でも、サトミのおこづかい多すぎない? ちょっとした村の予算ぐらいあるんですが……毎年貯めていなかったのですか? 全部使い切っていたのですか。そうですか。
このまま教会を離れたいところであったが、ちょっとでも借金を減らそうとガラス魔法で教会の窓の修復。その結果、わしの直せないステンドグラスの代金だけで済んだので、借金は3割カット。
ぶっちゃけ立派で美しいステンドグラスがお高いから、こんな村の予算みたいな値段になっていたようだ。
ちなみに勇者の剣は、わしがやらかしてしまったのでしばらく裏庭には立ち入り禁止。安全が確認できるまで新規挑戦者も断るらしい。
そんなこんなで無駄に長く滞在した教会からようやく脱出。わし達が馬車に乗り込んだところで、忘れ物が発覚。
「う~ん……」
「べティ。にゃにしてるにゃ~? 置いて行くにゃよ~??」
「あ、すぐ行く~!」
べティは何やら真剣に見ていたが、わしに急かされて馬車に飛び乗るのであった。
馬車に揺られて冒険者ギルドに戻ったら、掲示板から目ぼしい依頼を探す。
「これなんてどう? 魔王の討伐、めっちゃ高いわよ??」
「いきなり本丸に乗り込むにゃよ~」
べティが選んだ物は、さすがに却下。だって話がすぐに終わる……この世界の問題に異世界人が関わるべきではないだろう。
「ここは、薬草採取からやらにゃい?」
「やすっ!? あんた、借金あるの忘れてないでしょうね?」
「どっちみち踏み倒す可能性が高いんにゃし……」
「それは人としてどうなの?」
「猫だにゃ~」
「シラタマ君ならあの程度すぐ返せるでしょ!!」
スサノオから元の世界に引き戻されたら借金苦なんて、あってないようなもの。それよりも、わしは異世界ならではの依頼を楽しみたいのだ。

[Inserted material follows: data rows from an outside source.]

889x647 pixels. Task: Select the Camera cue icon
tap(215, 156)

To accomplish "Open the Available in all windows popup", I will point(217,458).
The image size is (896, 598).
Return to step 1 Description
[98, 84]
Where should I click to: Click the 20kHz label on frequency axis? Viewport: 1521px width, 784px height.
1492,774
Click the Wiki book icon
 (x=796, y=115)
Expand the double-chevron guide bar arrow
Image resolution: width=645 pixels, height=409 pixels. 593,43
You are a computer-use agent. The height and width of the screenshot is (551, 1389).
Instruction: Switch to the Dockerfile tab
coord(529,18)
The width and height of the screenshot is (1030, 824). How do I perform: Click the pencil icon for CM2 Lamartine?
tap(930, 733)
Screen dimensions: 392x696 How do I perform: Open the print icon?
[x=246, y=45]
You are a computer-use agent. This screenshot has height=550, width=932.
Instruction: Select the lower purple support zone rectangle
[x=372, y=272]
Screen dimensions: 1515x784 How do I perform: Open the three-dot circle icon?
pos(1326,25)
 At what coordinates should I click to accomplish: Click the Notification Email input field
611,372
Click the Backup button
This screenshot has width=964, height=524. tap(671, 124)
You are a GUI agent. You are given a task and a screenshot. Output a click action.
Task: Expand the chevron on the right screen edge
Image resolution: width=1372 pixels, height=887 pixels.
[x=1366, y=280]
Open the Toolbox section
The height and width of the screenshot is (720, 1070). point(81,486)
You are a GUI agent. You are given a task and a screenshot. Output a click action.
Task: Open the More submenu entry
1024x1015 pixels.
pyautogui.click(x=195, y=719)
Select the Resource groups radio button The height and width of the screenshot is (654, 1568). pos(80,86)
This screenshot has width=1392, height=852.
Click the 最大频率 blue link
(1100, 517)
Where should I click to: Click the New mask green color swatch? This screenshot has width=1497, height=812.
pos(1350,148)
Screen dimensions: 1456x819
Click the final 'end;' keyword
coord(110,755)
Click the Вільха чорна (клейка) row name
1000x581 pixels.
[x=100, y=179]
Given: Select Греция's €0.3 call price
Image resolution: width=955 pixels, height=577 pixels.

「これはどう? この『太陽の雫』を持ち帰るっての。一発で借金チャラよ。それにワイバーンの巣を越えないと行けない場所にあるから、二度美味しいわよ??」
「お~。それは面白そうにゃ~。登山道具も用意しなきゃだにゃ」
「よし! 決定ね!!」
意気揚々とべティは依頼用紙を引きちぎる……届かないみたいなのでコリスに高い高いしてもらって引きちぎり、受付カウンターに持って行くのであった。
「なんでよ!!」
しかしながら、ウサミミ受付嬢から受け付けられないと断られてしまった。
「なんでとおっしゃられても……今日、登録されたばかりですから、ランクは一番下のFランクだからです。そちらの依頼はAランクなので受けられるわけがありません」
「え~! あたしってレベル高いんだからいいじゃな~い!!」
単純に規約違反。説明でも言ってた。忘れていたわし達が悪い。だから、べティは癇癪を起こした子供みたいに床に寝転んでバタバタしないでほしい。
「幼い子ならわかるのですが、ドワーフがやられたらイタイだけですね」
「なんですって!?」
幼女の力は、発揮されず。元の世界ならそこそこ効き目があるのだろうが、如何せん、ここは異世界。魂年齢がそのまま認知され、ドワーフと思われているのだから効くはずがない。
これ以上揉めると超恥ずかしいので、ここはコリスのモフモフロックでべティは拘束。でも、モフモフ言って幸せそうだな。
「じゃあ、薬草採取を受けるにゃ。そこでにゃにかモンスターが出たら、狩っていいんだよにゃ?」
「はい。常時依頼扱いになりますので、もしも倒した場合はドロップアイテムを提出してください」
「そんじゃあ、手続きよろしくにゃ~」
「少々お待ちください」
ウサミミ受付嬢は相手がわしと交代してからは安心して仕事に取り掛かれるようで、懇切丁寧に説明してくれた。
薬草の絵だけじゃいまいちわからないので現物が欲しいとも言ってみたら、売り物にならない小振りな薬草もくれたので至れり尽くせり。クレーマーのべティを黙らせたわしは、信頼できると思ったのだろう。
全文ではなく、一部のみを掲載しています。